Май привозят на дом к Лон, и я постоянно напоминаю ей, что девочку надо регулярно кормить, давать ей срыгнуть после кормления и зарегистрировать факт рождения. Она не проявляет к дочери особого интереса, нечасто берет ее на руки и предпочитает отдавать сиделкам, когда та плачет. У Лон было две встречи с сиделками, которые привозили ей малышку на дом, и каждое свидание длилось тридцать-сорок минут. Ей очень трудно наладить эмоциональный контакт с ребенком.
Я спросил Лон, почему она не хочет признавать, что у нее родился ребенок и что девочке надо дать имя по ее выбору. Она игнорирует меня и мои вопросы.
К. В. констатировала, что поведение Лон – это способ, которым она справляется со стрессом; у нее нет никаких признаков психоза или биполярного расстройства. В другой раз она сказала: будь Лон по-настоящему больна, она бы не выжила, а тот факт, что она жива, доказывает: она не больна и не нуждается в медикаментозном лечении. Нет ничего более невежественного и ошибочного, чем этот квазипрофессиональный диагноз. К. В. – не психиатр, а психиатрическая медсестра, которой нужно повышать свою квалификацию, чтобы продолжать работать по избранной профессии. Ее обучение должно включать толику здравого смысла и сострадания.
Порой Лон уверена, что ее отравили. Она принимается все обнюхивать, не ест никаких продуктов, если они не из вакуумной упаковки, и настаивает, чтобы я пробовал еду и питье первым.
Специалисты, опекающие Лон, назначили встречу, чтобы обсудить ее дальнейшее лечение, но Лон не стала в ней участвовать и отпускала в их адрес расистские комментарии. Лон сама себе худший враг. После этой встречи кризисная группа приняла решение об обследовании. Лон ненадолго отправится в Харплендс, хотя, если бы ее осмотрел консультант, уже знакомый с ней, ее бы туда не взяли. Лекарств она по-прежнему не получает.
По возвращении в мой дом из Харплендса
Один специалист пытался дать Лон эдинбургский тест на послеродовую депрессию. Я сказал, что она просто отметит все клеточки, поскольку депрессия – лишь часть ее болезни. Лон все больше теряет контакт с реальностью. Отрицание ребенка с каждым днем усиливается, она недовольна, что ей все время приносят «этого» ребенка, чтобы она на него смотрела и проводила с ним время. Она по-прежнему гуляет среди ночи, но выходит через черный ход и думает, что я об этом не знаю.
3 августа
К. В. не смогла убедить Лон встретиться с доктором С., психиатром, который в 2004 году поставил ей диагноз «шизофрения». Лон уверена, что этот доктор тогда навредил ей и отослал прочь. В то время она могла принимать лекарства.
7 августа
Лон поехала на предварительное слушание дела в суде. На этот раз проблем не возникло. Она изменила показания, признав себя виновной, и дата окончательного заседания назначена на 31 августа.
8 августа
По требованию службы опеки доктор Т. составил психиатрический отчет, признав, что осматривал ее всего лишь дважды.

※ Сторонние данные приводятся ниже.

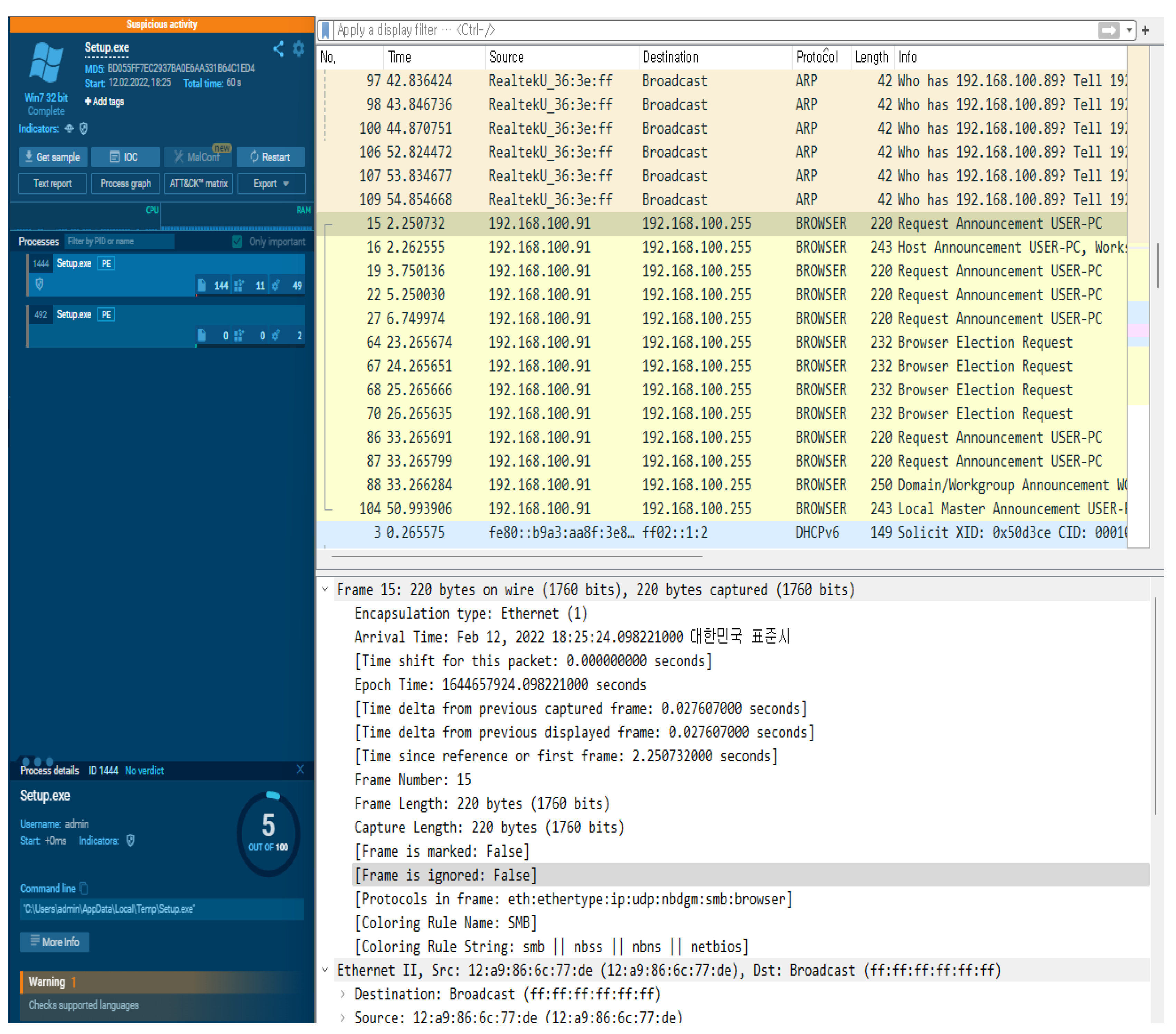
Task: Click the shield indicator icon under Setup.exe header
Action: (x=83, y=129)
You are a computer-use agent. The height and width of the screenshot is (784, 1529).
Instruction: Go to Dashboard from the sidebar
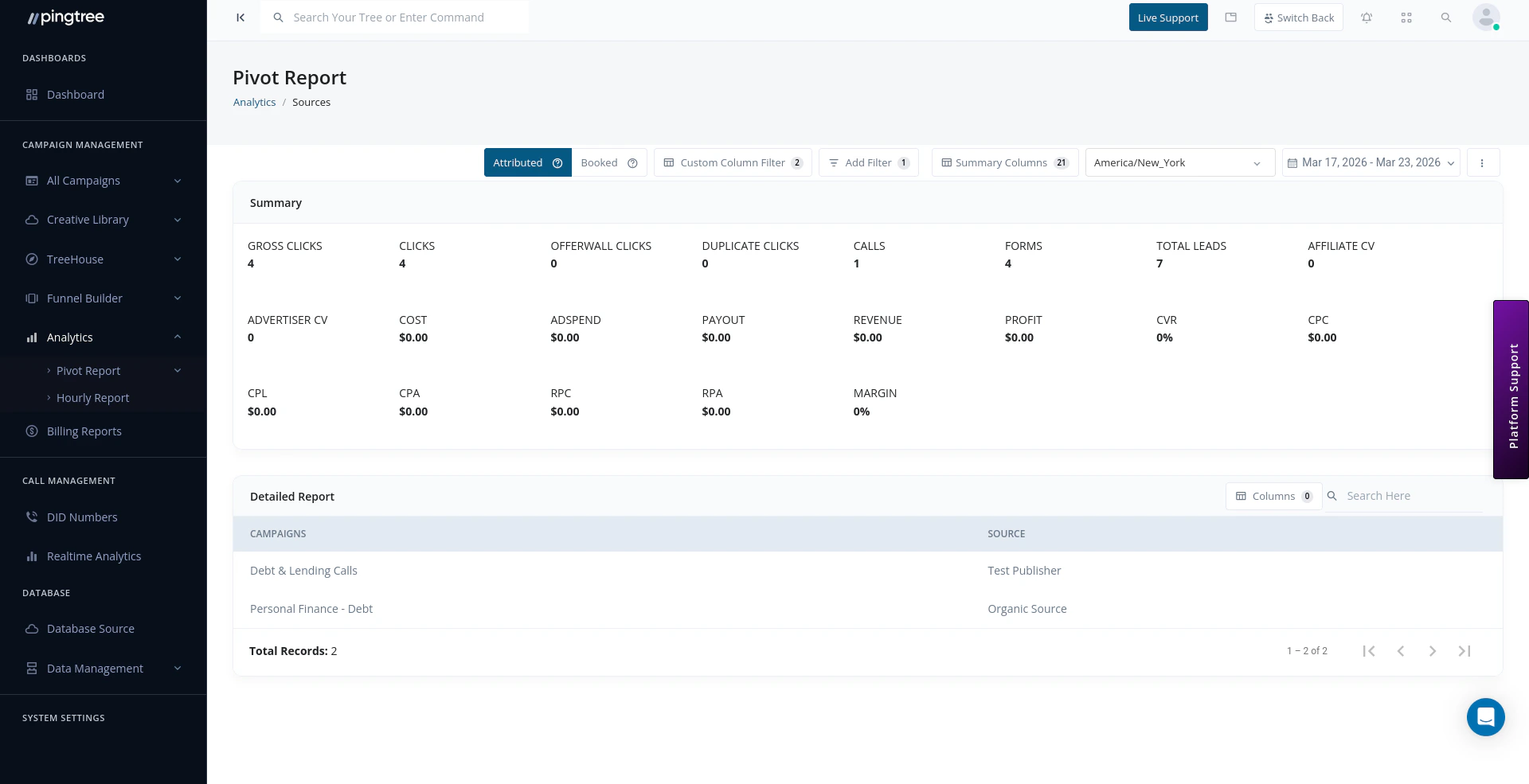click(76, 94)
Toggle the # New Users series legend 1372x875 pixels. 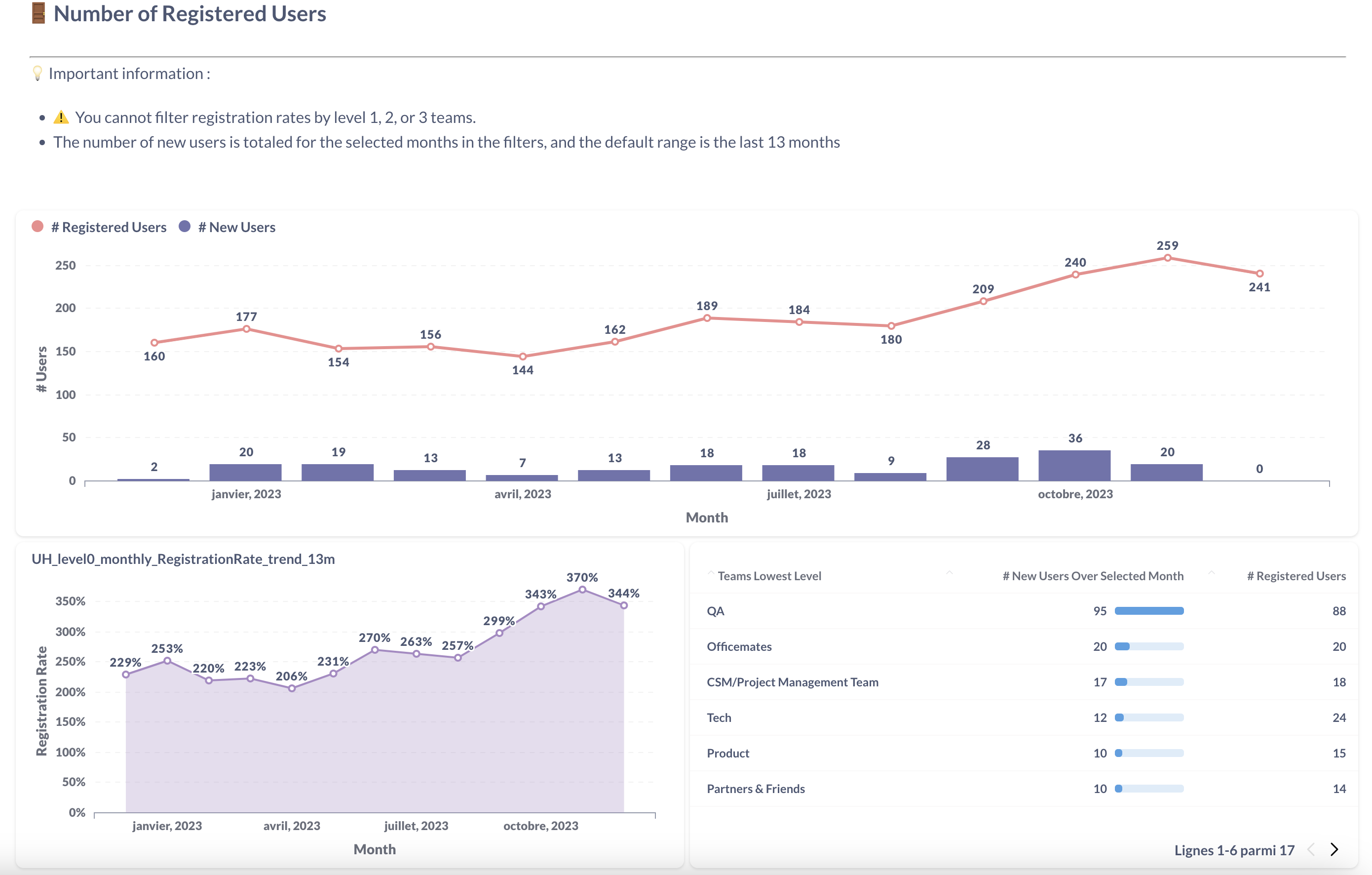pos(236,227)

История болезни, которую медики вели с ноября 2004 года по август 2007 года, по большей части была довольно неточной. Ее тоже передали работникам социального обеспечения. Я написал на трех страницах письмо, опровергающее все беспочвенные обвинения и допущения пункт за пунктом, но так и не отправил его в службу защиты детей. Это казалось бессмысленным при той негативной обратной связи, какую я получал. Тем не менее я все же послал его в соцобеспечение. Это был отчет обо всем, что случилось с Лон с ноября 2006 года до момента родов, то есть до мая 2007 года. Никакой реакции не последовало. Любой, кто прочел бы его, понял бы, что у Лон серьезнейшие психиатрические проблемы.
В феврале 2006 года доктор С., клинический психиатр, написал в Министерство внутренних дел в поддержку выдачи Лон визы, подтверждая, что у нее серьезное психическое заболевание – шизофрения. Он надеялся, что этот диагноз позволит ей остаться в Соединенном Королевстве из гуманитарных соображений и получать уход, в котором она нуждается.
В записях, датированных августом 2006 года, есть конфиденциальное письмо Энди. Он отказывался поддержать заявление Лон на выдачу визы, поскольку считает ее поведение буйным и неразумным. При этом он предположил, что риск умышленного членовредительства усилится, если ей не дадут визу. В сущности, Энди писал: «Уберите куда-нибудь Лон, мне она не нужна, но, пожалуйста, не отсылайте ее обратно[в Таиланд. – Пер .], возможно, мы останемся просто друзьями».